Module 0: JS Prerequisites

ES6+, Array Methods, and Asynchronous Logic.

1. Deep Dive: The React Foundation

React is just JavaScript. If you struggle with React, 90% of the time you are actually struggling with JavaScript concepts like closures, `this`, or reference equality.

1.1 Reference vs. Value

Primitives (string, number, boolean) are passed by value. Objects and Arrays are passed by reference.
Crucial for React: React compares props using "shallow comparison" (===). If you mutate an object (obj.name = 'new'), the reference is the same, so React won't know it changed and won't re-render.

1.2 Declarative vs. Imperative

Imperative (Old): "Loop through the array. Create a new variable. If index is even, push to array."
Declarative (React/Modern): "Map this array to that array."
We use .map(), .filter(), and .reduce() because they return new arrays (immutability) and describe what we want, not how to get it.

1.3 Industry Standard: Immutability

Senior devs never mutate data. They create copies.
Bad: user.name = "Alice"
Good: const updatedUser = { ...user, name: "Alice" }
This uses the Spread Operator to copy properties to a new object.

REQ-001 To Do

Build "The Data Transformer" Utility

User Story

As a data analyst, I need a utility to process raw order data so that I can view revenue from shipped orders only.

Acceptance Criteria
  • Filter the list to keep only "shipped" orders.
  • Map over them to create an array of strings: "Order #ID: $AMOUNT".
  • Reduce the list to calculate the total revenue of shipped orders.
  • Constraint: Use .map(), .filter(), and .reduce().
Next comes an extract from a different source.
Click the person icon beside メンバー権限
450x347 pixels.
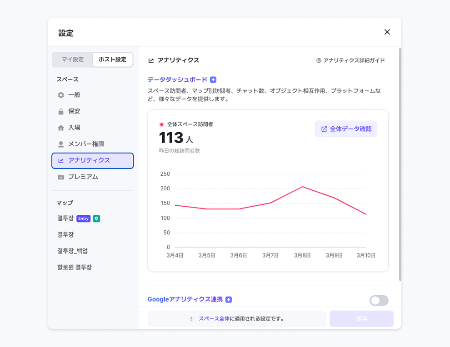(61, 144)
No for loops.
Technical Notes
const orders = [
  { id: 1, status: "pending", amount: 50 },
  { id: 2, status: "shipped", amount: 100 },
  { id: 3, status: "cancelled", amount: 20 },
  { id: 4, status: "shipped", amount: 150 },
];
Senior Bonus
  • Chaining: Perform all operations in a single chain without intermediate variables.
  • Immutability: Ensure orders array remains unchanged.
  • TypeScript: Define an Order interface.

3. The Bug Hunt

🐛 Scenario: The Accidental Mutation

The Setup:

const user = { name: "John", address: { city: "NY" } };
const updatedUser = { ...user };
updatedUser.address.city = "LA";
console.log(user.address.city); // What does this print?
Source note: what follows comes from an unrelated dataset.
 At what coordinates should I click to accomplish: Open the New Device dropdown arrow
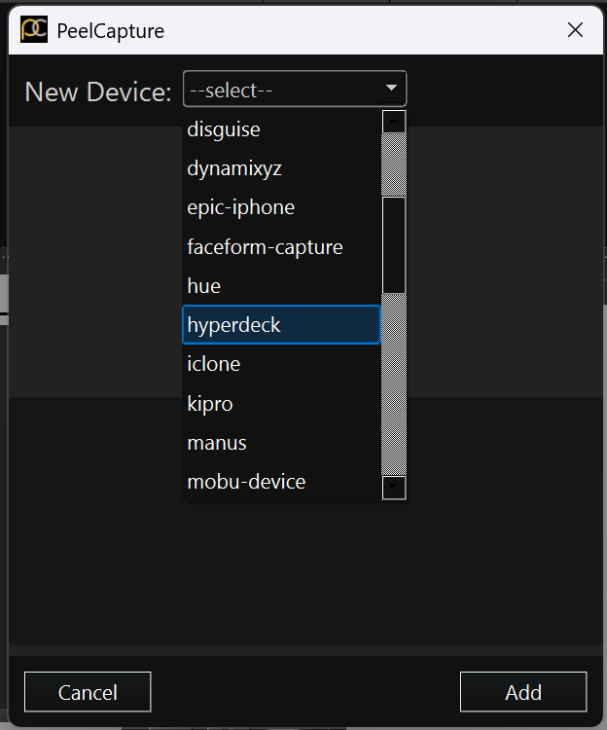point(392,88)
The Bug: You expected user.address.city to stay "NY", but it changed to "LA".

The Task:

  1. Explain Shallow Copy vs Deep Copy.
  2. Fix the code so that user is not affected (use nested spread or structuredClone).
  3. Explain why updatedUser is not a deep copy.
  4. Fix it using structuredClone() or JSON parse/stringify.

4. Node.js Fundamentals

Full-stack awareness is required. You don't need to be a backend expert, but you must understand the environment your React app interacts with.